> _Problem_
Word for word, set down every line of the entries below from the line with "Screen dimensions: 1024x683" to the line with "Viewport: 848px width, 850px height.", including both, and no other line.

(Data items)
◇ ◇ ◇ ◇ ◇

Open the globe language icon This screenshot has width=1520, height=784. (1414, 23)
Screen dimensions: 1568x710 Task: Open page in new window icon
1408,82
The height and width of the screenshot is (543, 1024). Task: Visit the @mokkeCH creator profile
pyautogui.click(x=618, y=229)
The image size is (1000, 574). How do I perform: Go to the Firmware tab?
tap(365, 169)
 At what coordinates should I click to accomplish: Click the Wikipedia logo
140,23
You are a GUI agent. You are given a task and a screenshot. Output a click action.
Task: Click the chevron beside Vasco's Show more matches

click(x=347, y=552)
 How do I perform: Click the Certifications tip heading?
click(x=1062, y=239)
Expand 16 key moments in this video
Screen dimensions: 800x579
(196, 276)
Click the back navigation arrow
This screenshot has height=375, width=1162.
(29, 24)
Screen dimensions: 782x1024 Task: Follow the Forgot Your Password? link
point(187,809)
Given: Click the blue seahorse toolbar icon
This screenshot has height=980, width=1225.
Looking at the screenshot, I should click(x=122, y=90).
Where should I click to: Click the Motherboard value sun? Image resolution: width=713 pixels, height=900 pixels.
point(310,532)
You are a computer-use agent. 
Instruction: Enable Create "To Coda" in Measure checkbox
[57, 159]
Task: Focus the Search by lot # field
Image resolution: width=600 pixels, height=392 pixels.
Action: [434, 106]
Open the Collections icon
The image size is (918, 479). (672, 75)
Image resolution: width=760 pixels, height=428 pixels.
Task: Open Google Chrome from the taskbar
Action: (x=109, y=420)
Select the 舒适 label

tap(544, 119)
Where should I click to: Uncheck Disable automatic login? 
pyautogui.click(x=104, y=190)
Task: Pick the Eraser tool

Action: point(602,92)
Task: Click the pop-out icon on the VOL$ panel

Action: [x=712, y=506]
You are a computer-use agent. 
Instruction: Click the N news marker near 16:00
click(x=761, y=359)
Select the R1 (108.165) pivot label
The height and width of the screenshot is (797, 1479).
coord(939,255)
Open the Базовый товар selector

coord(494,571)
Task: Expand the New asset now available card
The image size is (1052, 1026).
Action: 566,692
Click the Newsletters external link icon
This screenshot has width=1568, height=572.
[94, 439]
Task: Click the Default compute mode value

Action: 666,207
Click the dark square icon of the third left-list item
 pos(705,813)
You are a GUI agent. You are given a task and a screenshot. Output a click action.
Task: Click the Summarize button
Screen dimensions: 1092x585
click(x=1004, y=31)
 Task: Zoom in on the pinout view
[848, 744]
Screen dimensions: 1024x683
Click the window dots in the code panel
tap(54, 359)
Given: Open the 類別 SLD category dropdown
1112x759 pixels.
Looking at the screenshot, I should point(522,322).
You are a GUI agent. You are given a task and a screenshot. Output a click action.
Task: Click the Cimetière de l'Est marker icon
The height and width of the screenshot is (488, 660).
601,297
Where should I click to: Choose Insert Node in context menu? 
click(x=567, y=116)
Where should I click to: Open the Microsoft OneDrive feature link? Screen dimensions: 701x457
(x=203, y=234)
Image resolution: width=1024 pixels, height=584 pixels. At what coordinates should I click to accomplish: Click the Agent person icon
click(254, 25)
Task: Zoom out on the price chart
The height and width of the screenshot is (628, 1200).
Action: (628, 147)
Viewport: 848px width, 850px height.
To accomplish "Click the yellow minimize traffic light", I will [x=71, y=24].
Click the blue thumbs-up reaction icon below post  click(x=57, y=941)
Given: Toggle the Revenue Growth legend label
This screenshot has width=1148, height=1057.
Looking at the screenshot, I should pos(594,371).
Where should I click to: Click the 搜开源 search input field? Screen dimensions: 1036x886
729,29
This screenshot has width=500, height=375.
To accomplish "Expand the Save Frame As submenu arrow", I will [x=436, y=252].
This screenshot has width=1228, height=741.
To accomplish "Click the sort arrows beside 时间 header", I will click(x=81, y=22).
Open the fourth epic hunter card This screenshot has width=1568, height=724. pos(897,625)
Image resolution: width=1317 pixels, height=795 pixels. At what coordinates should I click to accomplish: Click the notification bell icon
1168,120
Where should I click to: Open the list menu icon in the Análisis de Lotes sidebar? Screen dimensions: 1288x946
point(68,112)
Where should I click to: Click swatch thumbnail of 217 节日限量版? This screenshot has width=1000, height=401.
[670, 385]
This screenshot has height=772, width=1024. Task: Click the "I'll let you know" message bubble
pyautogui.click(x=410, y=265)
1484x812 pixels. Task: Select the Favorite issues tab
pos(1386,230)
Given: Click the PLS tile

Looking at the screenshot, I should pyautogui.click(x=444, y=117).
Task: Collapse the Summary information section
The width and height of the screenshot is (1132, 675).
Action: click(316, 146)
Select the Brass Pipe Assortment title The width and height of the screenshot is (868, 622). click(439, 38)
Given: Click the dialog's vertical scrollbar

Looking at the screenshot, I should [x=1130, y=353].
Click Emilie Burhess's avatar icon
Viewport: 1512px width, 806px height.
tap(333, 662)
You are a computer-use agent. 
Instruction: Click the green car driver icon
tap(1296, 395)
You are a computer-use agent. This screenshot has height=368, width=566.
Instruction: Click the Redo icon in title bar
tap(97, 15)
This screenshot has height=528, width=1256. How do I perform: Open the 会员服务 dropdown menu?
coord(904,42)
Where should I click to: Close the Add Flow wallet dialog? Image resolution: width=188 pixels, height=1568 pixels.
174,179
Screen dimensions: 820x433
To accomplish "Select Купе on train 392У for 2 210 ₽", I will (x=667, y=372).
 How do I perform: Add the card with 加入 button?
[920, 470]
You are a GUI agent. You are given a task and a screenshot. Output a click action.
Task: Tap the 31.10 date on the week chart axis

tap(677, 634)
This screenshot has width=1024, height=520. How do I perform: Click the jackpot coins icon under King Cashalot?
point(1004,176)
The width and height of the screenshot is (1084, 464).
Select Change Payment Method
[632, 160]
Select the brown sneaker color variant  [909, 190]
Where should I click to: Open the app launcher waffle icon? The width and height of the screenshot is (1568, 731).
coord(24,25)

◇ ◇ ◇ ◇ ◇

> _Finished exercise_
Screen dimensions: 1024x683
Click the window dots in the code panel
tap(54, 359)
Given: Open the 類別 SLD category dropdown
1112x759 pixels.
Looking at the screenshot, I should point(522,322).
You are a GUI agent. You are given a task and a screenshot. Output a click action.
Task: Click the Cimetière de l'Est marker icon
The height and width of the screenshot is (488, 660).
601,297
Where should I click to: Choose Insert Node in context menu? 
click(x=567, y=116)
Where should I click to: Open the Microsoft OneDrive feature link? Screen dimensions: 701x457
(x=203, y=234)
Image resolution: width=1024 pixels, height=584 pixels. At what coordinates should I click to accomplish: Click the Agent person icon
click(254, 25)
Task: Zoom out on the price chart
The height and width of the screenshot is (628, 1200).
Action: (628, 147)
Viewport: 848px width, 850px height.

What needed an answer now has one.